STRASBOURG, France (Reuters) - At least one person was killed and 10 people were wounded in a shooting near a Christmas market in the French city of Strasbourg on Tuesday, the local prefecture said.
Police locked down the area and launched a hunt for the shooter, who fled the scene, the police sources said. They said the gunman had been identified.
Local authorities told people in the city's Neudorf area and Etoile park to stay where they were.
"There were gunshots and people running everywhere," one local shopkeeper told BFM TV. "It lasted about 10 minutes."
France remains on high alert after a wave of attacks commissioned or inspired by Islamic State militants since early 2015, in which about 240 people have been killed.
The Christmas market was being held amid tight security this year, with unauthorized vehicles banned from surrounding streets during opening hours and checkpoints set up on bridges and access points to search pedestrians' bags.
A source at the prosecutor's office said the motive for the shooting was not immediately clear and that an investigation was under way to see if it was terrorism-related.

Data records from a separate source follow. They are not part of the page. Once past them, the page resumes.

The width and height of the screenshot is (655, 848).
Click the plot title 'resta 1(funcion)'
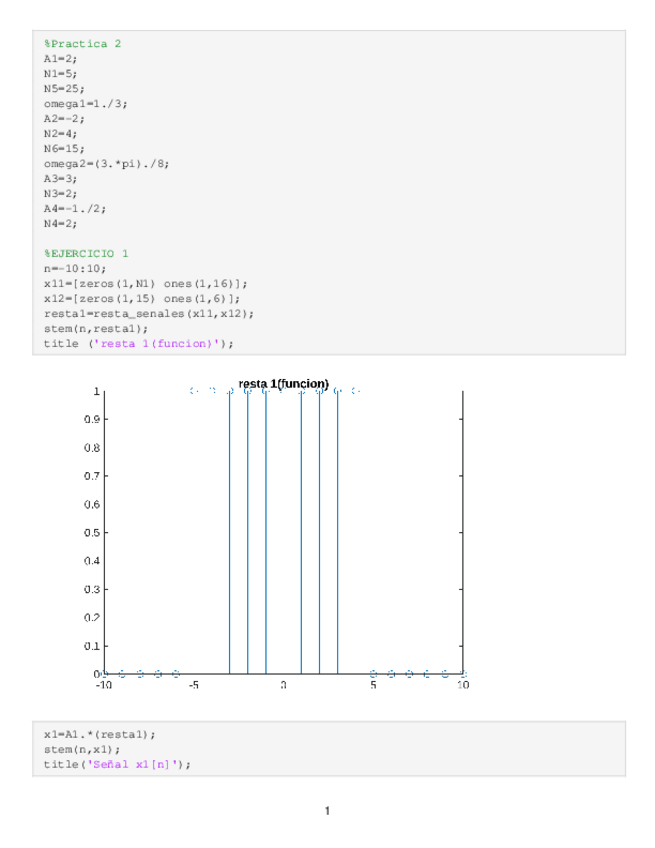[x=283, y=384]
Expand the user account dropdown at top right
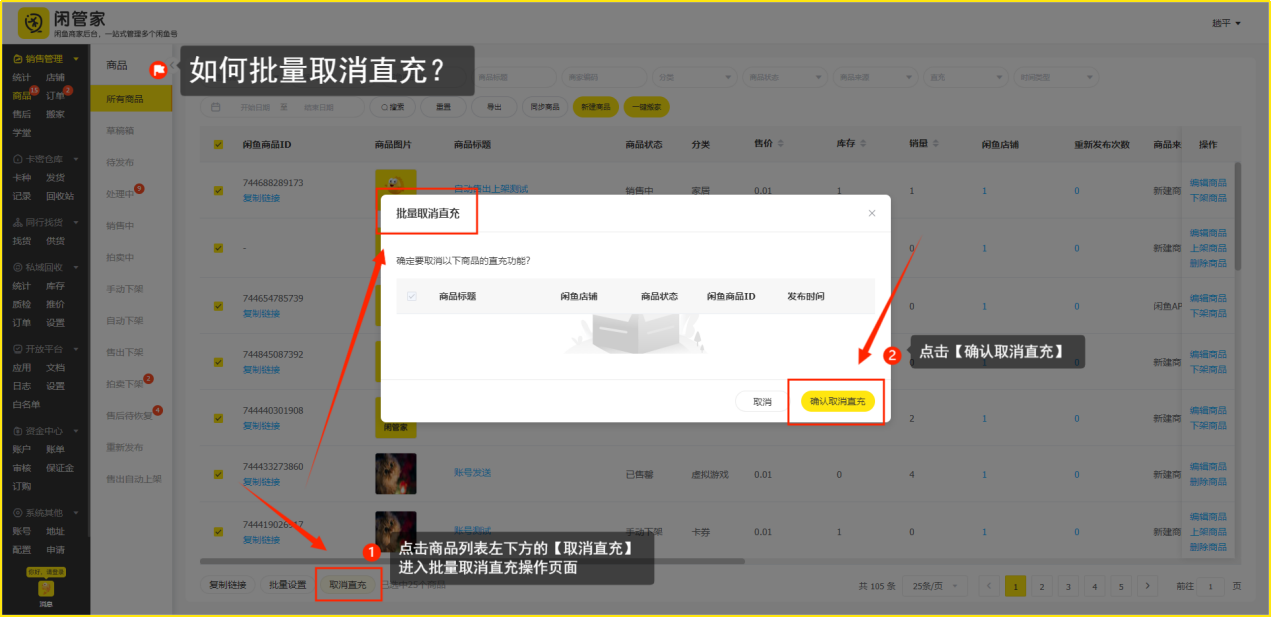This screenshot has height=618, width=1271. click(x=1226, y=23)

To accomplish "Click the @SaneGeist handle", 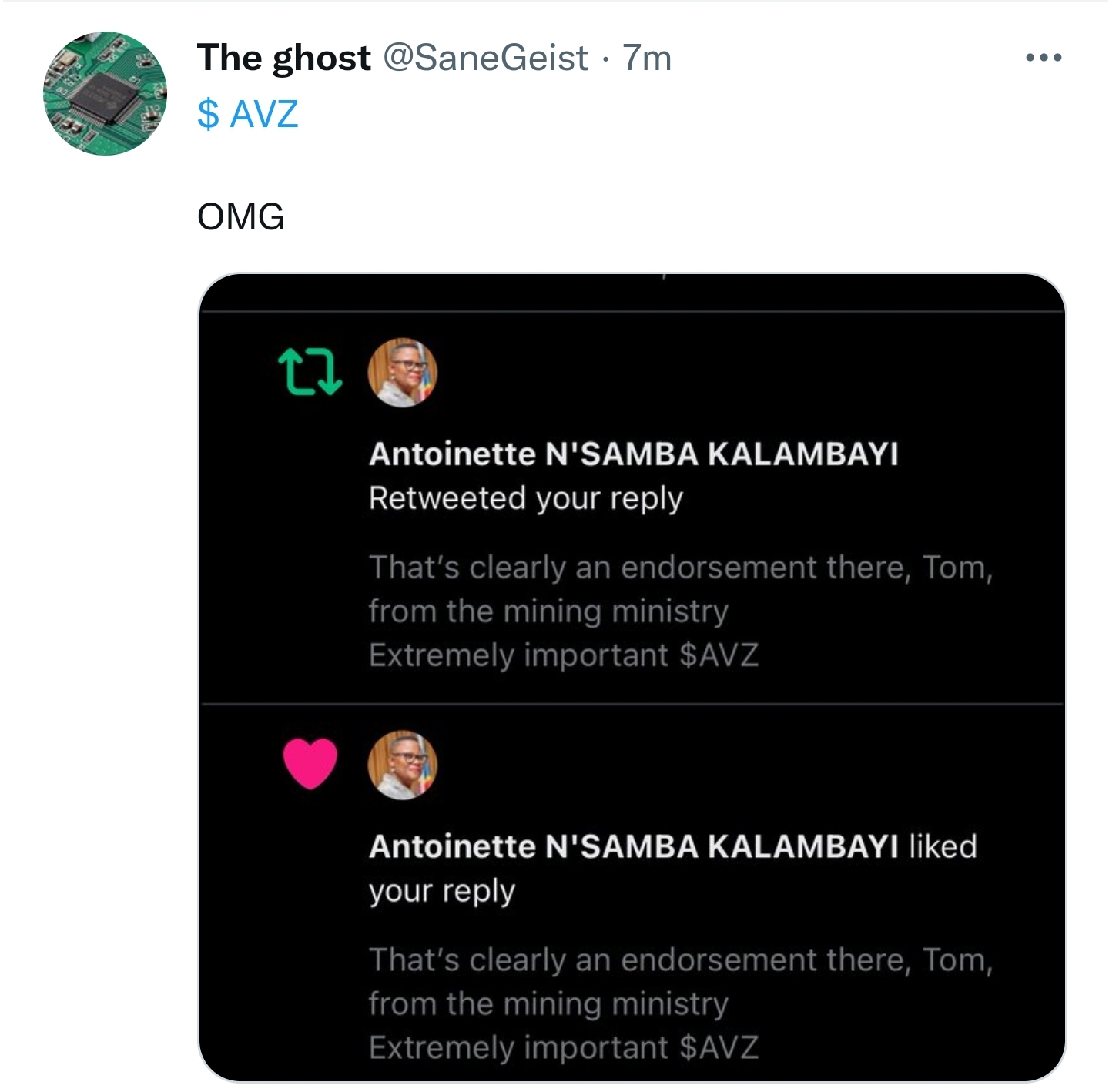I will 485,58.
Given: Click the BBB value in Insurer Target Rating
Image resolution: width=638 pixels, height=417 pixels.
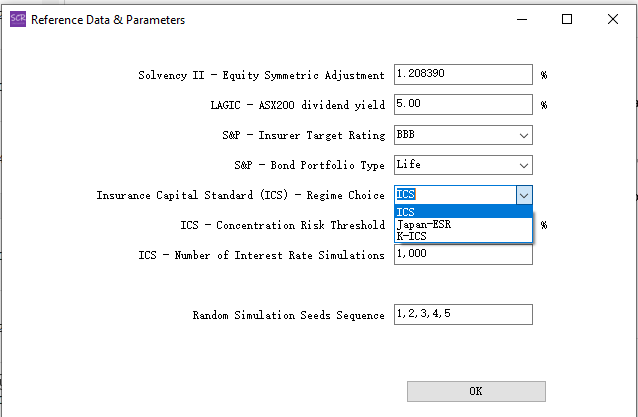Looking at the screenshot, I should [x=406, y=135].
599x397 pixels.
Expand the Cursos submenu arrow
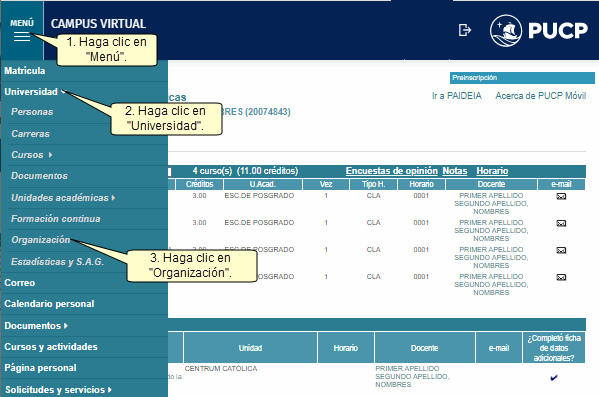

President Emmanuel Macron was informed of the shooting and was being updated as events unfurled, an Elysee Palace official said. Interior Minister Christophe Castaner was on his way to Strasbourg, which lies on the border with Germany.
Ecology Minister Francois de Rugy tweeted: "Solidarity and support for the people of Strasbourg. Our support too for the security forces. We are united and determined to protect the French people."
In 2016, a truck plowed into a Bastille Day crowd in Nice, killing more than 80, while in November 2015, coordinated attacks on the Bataclan concert hall and other sites in Paris claimed about 130 lives. There have also been attacks in Paris on a policeman on the Champs-Elysees avenue, the satirical weekly Charlie Hebdo and a kosher store.
Almost exactly two years ago, a Tunisian Islamist rammed a hijacked truck into a Christmas market in central Berlin, killing 11 people as well as the driver.